Telle est la conclusion de Marc Pinsonneault, économiste principal à la Banque Nationale, après avoir homogénéisé les données canadiennes des comptes nationaux et comparé à celles des autres pays du G7.

La prise en compte des déficits des caisses de retraite des employés de l'État gonfle de 240 milliards de dollars la dette brute totale d'Ottawa, des provinces et des administrations locales pour la porter à quelque 1695 milliards. «Ainsi exprimée, la dette brute du gouvernement central ou celle de l'ensemble des administrations publiques du Canada sera surestimée par rapport à celle des pays où le passif net des caisses de retraite des employés de l'État n'est pas inclus dans le calcul», précise l'économiste.

Comme il ne lui a pas été possible d'obtenir le montant de ce passif pour les autres pays, il l'exclut donc de la dette brute canadienne aux fins de comparaison. La dette brute est ainsi ramenée à 1454 milliards, en 2010.

Elle équivaut à 85,1% de la taille de notre économie, ou de son produit intérieur brut (PIB). Aux États-Unis, c'est 94,2%, dans la zone euro 92,9% et, pour l'ensemble de l'Organisation de coopération et de développement économique (OCDE), 97,9% en moyenne.

Pour poursuivre l'analyse, M. Pinsonneault exclut de la dette brute de tous les pays comparés, la valeur de leurs avoirs financiers.

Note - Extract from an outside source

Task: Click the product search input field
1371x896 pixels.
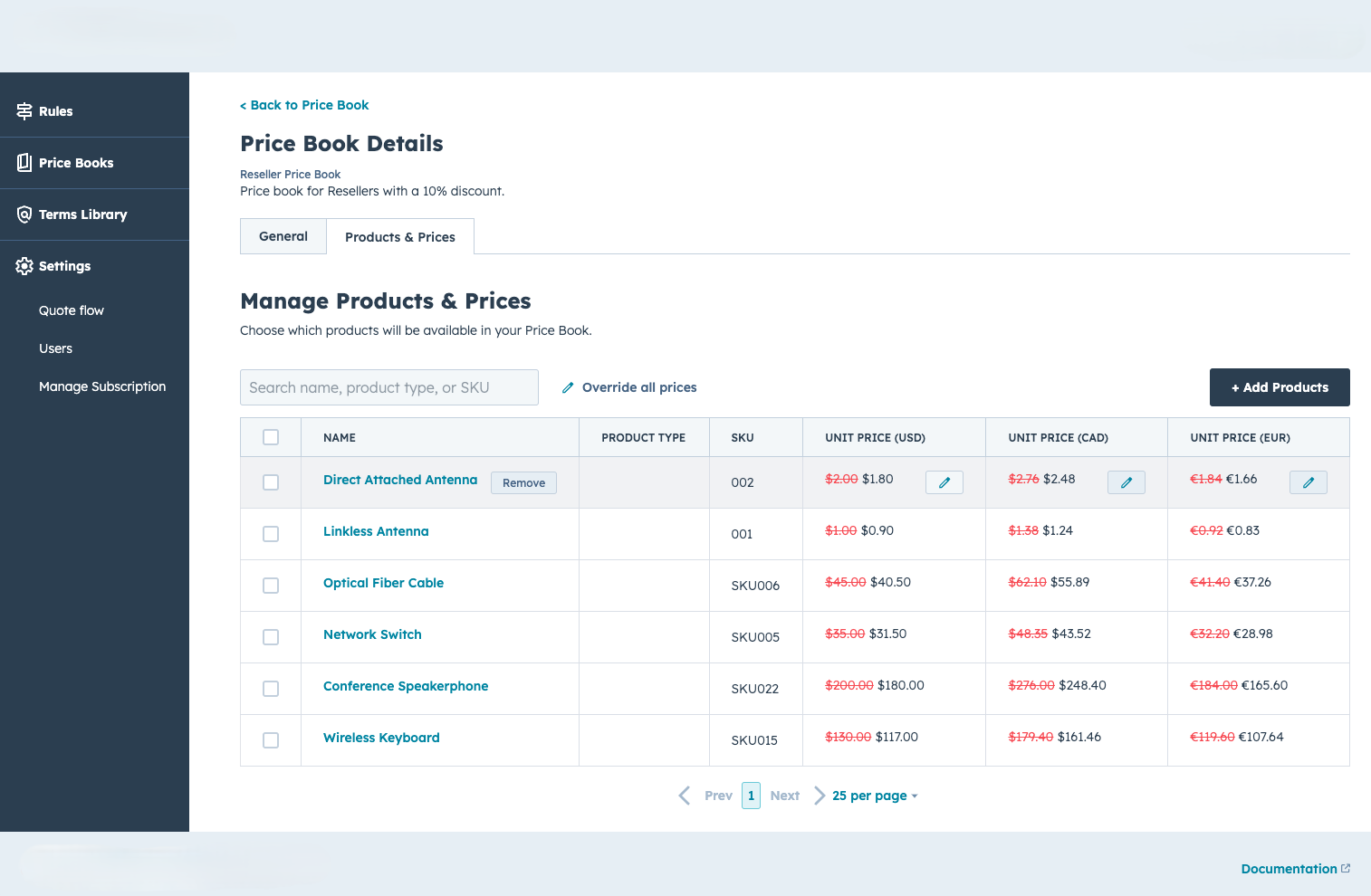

On obtient ainsi la nette dette.

Pour bien mesurer celle du Canada, toutefois, il faut tenir compte de la spécificité de son système public de retraites. Le Régime de pensions du Canada et le Régime des rentes du Québec (RPC-RRQ) sont capitalisés.

Leurs engagements envers les retraités présents et futurs n'augmenteront pas le fardeau fiscal. «Dans la majorité des pays, le système public de pensions utilise les cotisations des employés et des employeurs pour financer les paiements courants aux retraités», précise M. Pinsonneault.

Avec le vieillissement de la population, ces cotisations ne suffiront plus dans quelques années. Ainsi, les premières données du Recensement 2011 nous ont appris hier que la population canadienne avait augmenté de 5,9% de 2006 à 2011, soit la hausse la plus forte du G7. La hausse n'est que de 2,8% en France, elle est nulle au Japon. En Allemagne, il y a même eu baisse de 0,8%.

Contrairement aux caisses de retraite des employés de l'État qui ont un passif net, les RPC-RRQ ont plutôt un avoir net de quelque 190 milliards qu'il faut soustraire de la dette nette aux fins de comparaisons internationales.

On constate ainsi que la dette nette des administrations publiques représente 30,4% du PIB au Canada, mais 52,2% en Allemagne, 53,9% au Royaume-Uni, 58,9% en France, 68,4% aux États-Unis, 98,6% en Italie et 116% au Japon. La moyenne de la zone euro est de 58,5%, celle de l'OCDE, de 58,1%.

Pour avoir une meilleure vision d'ensemble, l'économiste soustrait le ratio de la dette nette sur le PIB de celui de la dette brute. Il obtient ainsi le poids des avoirs financiers de l'État. Le plus lourd est au Canada avec 55,1%, comparativement à 25,8% aux États-Unis, 34,4% dans la zone euro et 39,8% dans l'OCDE.

«Les autorités canadiennes sont en mesure d'affirmer que l'endettement des administrations publiques au Canada est le plus faible parmi les pays du G7», démontre M. Pinsonneault.